# Goal of the exercise
Retype the lines between the line containing "Click the red CX-6186F4 target icon" and the line containing "Action: (351, 626)", inclusive, and nothing else.

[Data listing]
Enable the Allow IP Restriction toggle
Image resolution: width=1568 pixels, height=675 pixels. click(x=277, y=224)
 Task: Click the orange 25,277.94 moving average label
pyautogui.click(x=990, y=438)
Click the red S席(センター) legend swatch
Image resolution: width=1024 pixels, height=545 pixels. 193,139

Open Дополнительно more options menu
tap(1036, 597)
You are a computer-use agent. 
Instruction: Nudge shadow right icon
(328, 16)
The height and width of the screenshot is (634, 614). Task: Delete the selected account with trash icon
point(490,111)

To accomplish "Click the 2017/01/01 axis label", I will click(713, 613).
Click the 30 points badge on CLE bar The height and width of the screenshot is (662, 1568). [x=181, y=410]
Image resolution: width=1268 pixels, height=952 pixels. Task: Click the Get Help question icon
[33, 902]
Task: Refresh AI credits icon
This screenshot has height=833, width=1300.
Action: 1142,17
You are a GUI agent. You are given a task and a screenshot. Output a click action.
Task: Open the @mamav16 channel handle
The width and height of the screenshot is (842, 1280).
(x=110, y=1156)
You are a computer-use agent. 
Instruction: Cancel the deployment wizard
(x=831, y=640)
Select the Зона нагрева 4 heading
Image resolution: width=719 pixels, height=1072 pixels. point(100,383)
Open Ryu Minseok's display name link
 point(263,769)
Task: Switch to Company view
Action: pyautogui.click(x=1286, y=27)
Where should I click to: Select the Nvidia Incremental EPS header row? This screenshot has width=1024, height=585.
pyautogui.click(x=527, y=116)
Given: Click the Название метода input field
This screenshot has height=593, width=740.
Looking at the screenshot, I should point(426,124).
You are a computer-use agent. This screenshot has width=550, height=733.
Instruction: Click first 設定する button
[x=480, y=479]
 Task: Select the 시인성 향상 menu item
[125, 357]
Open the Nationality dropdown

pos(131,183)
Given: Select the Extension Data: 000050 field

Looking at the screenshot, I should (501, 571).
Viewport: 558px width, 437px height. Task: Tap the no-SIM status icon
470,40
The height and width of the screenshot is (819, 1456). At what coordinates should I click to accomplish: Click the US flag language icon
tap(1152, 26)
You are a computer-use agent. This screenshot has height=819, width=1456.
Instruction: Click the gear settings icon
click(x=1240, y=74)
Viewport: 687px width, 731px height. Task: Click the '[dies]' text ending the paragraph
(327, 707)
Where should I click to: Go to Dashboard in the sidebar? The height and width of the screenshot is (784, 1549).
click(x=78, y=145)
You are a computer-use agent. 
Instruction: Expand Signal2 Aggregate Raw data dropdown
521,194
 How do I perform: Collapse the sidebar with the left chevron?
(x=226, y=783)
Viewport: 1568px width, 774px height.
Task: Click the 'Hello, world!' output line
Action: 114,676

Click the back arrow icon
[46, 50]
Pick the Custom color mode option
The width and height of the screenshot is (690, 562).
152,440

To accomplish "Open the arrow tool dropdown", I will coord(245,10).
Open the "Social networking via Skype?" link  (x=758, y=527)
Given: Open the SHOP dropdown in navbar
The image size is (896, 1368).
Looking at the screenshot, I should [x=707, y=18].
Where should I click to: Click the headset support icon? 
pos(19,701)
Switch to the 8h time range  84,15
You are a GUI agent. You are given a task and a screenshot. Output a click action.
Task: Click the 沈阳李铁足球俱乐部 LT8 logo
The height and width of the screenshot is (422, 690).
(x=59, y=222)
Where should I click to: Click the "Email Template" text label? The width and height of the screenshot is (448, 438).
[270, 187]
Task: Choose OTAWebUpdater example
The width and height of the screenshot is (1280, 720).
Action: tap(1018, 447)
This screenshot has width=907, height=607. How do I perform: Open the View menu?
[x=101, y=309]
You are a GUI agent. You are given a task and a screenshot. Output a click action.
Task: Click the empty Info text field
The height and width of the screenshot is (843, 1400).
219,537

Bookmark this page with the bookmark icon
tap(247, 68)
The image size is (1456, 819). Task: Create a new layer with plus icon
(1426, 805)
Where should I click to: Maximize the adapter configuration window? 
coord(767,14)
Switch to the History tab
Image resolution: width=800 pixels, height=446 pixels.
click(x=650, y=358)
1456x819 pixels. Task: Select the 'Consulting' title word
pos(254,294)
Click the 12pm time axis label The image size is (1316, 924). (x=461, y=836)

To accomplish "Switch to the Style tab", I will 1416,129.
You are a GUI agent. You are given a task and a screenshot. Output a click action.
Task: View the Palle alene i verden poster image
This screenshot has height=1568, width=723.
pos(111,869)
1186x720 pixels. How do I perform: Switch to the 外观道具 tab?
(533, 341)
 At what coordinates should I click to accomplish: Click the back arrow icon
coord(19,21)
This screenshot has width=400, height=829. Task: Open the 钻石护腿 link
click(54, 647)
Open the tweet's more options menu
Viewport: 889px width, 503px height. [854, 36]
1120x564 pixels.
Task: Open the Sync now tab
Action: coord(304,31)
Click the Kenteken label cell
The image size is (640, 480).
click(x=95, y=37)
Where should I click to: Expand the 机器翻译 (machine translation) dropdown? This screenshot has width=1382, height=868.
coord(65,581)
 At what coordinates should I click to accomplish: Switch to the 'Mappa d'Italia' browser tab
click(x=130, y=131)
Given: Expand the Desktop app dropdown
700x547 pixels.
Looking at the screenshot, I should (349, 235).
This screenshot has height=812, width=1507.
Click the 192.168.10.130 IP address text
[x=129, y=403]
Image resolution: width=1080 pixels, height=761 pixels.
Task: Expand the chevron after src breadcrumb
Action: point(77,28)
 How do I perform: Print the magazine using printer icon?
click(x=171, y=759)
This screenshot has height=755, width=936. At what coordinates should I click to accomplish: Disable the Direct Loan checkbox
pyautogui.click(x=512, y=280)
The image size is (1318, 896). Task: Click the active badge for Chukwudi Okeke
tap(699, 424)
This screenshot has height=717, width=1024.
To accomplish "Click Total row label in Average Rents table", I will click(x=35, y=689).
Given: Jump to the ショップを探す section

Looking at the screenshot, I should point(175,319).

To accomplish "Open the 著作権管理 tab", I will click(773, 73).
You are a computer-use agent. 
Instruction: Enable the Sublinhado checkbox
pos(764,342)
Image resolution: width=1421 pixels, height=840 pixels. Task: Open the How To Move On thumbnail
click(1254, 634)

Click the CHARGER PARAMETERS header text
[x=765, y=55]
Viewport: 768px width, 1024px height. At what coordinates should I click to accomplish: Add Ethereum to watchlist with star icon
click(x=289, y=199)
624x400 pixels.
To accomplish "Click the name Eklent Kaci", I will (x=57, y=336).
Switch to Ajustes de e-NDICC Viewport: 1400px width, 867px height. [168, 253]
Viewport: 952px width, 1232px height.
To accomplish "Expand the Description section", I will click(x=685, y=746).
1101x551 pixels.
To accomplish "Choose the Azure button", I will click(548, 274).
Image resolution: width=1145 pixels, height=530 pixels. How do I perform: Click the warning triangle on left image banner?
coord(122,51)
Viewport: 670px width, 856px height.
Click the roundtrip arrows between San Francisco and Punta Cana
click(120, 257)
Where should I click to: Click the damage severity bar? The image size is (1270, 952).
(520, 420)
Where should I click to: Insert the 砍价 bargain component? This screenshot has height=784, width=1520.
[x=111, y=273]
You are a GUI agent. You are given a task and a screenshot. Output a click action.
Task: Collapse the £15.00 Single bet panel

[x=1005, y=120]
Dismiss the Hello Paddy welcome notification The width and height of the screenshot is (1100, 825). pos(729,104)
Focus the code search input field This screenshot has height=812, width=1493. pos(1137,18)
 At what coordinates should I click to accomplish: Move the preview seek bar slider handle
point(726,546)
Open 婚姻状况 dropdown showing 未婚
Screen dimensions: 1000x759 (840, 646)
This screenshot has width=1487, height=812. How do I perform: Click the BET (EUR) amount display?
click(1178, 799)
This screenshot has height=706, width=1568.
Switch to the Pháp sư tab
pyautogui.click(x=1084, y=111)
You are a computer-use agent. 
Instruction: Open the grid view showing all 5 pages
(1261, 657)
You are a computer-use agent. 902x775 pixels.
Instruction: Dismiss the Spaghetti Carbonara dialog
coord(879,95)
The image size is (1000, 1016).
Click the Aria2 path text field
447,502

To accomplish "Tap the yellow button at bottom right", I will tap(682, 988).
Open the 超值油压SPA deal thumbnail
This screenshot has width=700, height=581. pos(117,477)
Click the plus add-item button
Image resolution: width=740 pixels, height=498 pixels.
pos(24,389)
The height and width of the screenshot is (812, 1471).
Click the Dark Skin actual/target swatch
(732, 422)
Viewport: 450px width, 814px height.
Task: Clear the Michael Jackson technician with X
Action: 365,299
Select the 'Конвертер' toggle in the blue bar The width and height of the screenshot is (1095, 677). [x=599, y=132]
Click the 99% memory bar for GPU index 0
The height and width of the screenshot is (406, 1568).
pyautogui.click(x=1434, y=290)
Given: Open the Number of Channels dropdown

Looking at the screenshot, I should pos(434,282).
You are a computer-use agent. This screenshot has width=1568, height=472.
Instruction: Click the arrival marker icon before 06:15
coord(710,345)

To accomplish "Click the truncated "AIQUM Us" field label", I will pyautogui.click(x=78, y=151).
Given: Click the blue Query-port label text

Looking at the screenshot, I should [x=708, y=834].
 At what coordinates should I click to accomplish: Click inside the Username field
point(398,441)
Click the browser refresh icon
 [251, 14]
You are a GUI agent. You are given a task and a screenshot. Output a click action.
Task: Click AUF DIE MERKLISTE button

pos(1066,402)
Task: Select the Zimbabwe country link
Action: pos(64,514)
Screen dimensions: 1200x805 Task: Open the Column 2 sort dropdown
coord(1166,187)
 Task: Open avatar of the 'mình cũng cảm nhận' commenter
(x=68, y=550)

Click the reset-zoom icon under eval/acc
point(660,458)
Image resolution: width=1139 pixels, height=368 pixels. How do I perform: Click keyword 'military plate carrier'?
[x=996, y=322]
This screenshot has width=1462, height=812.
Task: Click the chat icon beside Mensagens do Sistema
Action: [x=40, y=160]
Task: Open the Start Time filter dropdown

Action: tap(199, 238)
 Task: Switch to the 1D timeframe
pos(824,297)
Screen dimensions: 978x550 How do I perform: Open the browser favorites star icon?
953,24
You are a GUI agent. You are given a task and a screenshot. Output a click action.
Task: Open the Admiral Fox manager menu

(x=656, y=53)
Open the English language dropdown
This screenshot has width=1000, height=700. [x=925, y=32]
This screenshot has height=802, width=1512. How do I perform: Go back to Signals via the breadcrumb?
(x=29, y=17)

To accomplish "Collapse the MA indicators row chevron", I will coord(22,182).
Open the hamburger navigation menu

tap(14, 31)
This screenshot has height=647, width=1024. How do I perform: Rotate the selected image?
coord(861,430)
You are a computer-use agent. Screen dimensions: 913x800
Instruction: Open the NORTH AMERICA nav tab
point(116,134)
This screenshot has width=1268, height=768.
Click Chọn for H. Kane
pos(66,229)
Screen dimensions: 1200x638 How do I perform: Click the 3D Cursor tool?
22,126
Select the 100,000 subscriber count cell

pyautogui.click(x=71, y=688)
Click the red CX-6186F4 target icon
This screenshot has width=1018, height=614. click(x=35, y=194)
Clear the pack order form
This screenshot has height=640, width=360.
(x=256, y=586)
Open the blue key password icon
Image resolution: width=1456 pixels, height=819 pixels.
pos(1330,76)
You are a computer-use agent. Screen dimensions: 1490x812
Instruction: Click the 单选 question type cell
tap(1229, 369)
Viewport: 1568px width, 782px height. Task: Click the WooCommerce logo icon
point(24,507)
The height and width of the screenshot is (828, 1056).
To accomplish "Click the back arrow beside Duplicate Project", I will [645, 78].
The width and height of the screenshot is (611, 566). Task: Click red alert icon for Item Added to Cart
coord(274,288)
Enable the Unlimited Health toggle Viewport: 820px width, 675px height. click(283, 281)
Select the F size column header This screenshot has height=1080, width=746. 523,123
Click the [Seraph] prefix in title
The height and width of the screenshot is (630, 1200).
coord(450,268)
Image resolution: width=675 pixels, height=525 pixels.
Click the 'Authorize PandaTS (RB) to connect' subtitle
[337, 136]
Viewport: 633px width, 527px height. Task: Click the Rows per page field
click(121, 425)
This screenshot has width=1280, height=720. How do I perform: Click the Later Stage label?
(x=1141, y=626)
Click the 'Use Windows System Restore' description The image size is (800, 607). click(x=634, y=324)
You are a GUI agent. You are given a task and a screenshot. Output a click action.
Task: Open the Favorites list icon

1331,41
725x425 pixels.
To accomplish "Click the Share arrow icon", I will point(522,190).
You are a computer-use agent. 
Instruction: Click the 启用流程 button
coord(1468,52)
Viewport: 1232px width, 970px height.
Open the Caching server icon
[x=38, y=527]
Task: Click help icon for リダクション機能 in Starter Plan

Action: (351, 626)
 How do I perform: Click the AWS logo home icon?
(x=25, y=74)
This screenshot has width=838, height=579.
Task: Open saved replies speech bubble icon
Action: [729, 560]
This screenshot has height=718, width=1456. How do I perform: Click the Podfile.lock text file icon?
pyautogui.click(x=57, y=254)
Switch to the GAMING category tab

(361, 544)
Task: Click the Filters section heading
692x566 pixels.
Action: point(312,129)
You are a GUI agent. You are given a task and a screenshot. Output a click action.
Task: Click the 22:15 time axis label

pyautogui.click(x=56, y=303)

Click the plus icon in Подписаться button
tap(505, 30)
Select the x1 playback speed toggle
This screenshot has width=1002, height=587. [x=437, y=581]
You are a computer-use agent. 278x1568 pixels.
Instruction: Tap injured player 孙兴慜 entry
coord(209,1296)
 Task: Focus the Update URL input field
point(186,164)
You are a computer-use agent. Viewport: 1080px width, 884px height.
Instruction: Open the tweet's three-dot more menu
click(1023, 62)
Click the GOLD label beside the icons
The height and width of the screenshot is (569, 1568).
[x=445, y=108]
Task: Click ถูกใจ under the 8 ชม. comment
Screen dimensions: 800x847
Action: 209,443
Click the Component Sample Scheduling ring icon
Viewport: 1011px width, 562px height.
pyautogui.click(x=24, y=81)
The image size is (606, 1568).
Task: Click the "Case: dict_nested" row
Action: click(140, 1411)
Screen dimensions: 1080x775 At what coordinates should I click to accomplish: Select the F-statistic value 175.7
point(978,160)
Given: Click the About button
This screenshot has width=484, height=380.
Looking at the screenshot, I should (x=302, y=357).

# Answer
Click the red CX-6186F4 target icon
This screenshot has width=1018, height=614. click(x=35, y=194)
Clear the pack order form
This screenshot has height=640, width=360.
(x=256, y=586)
Open the blue key password icon
Image resolution: width=1456 pixels, height=819 pixels.
pos(1330,76)
You are a computer-use agent. Screen dimensions: 1490x812
Instruction: Click the 单选 question type cell
tap(1229, 369)
Viewport: 1568px width, 782px height. Task: Click the WooCommerce logo icon
point(24,507)
The height and width of the screenshot is (828, 1056).
To accomplish "Click the back arrow beside Duplicate Project", I will [645, 78].
The width and height of the screenshot is (611, 566). Task: Click red alert icon for Item Added to Cart
coord(274,288)
Enable the Unlimited Health toggle Viewport: 820px width, 675px height. click(283, 281)
Select the F size column header This screenshot has height=1080, width=746. 523,123
Click the [Seraph] prefix in title
The height and width of the screenshot is (630, 1200).
coord(450,268)
Image resolution: width=675 pixels, height=525 pixels.
Click the 'Authorize PandaTS (RB) to connect' subtitle
[337, 136]
Viewport: 633px width, 527px height. Task: Click the Rows per page field
click(121, 425)
This screenshot has width=1280, height=720. How do I perform: Click the Later Stage label?
(x=1141, y=626)
Click the 'Use Windows System Restore' description The image size is (800, 607). click(x=634, y=324)
You are a GUI agent. You are given a task and a screenshot. Output a click action.
Task: Open the Favorites list icon

1331,41
725x425 pixels.
To accomplish "Click the Share arrow icon", I will point(522,190).
You are a computer-use agent. 
Instruction: Click the 启用流程 button
coord(1468,52)
Viewport: 1232px width, 970px height.
Open the Caching server icon
[x=38, y=527]
Task: Click help icon for リダクション機能 in Starter Plan

Action: (351, 626)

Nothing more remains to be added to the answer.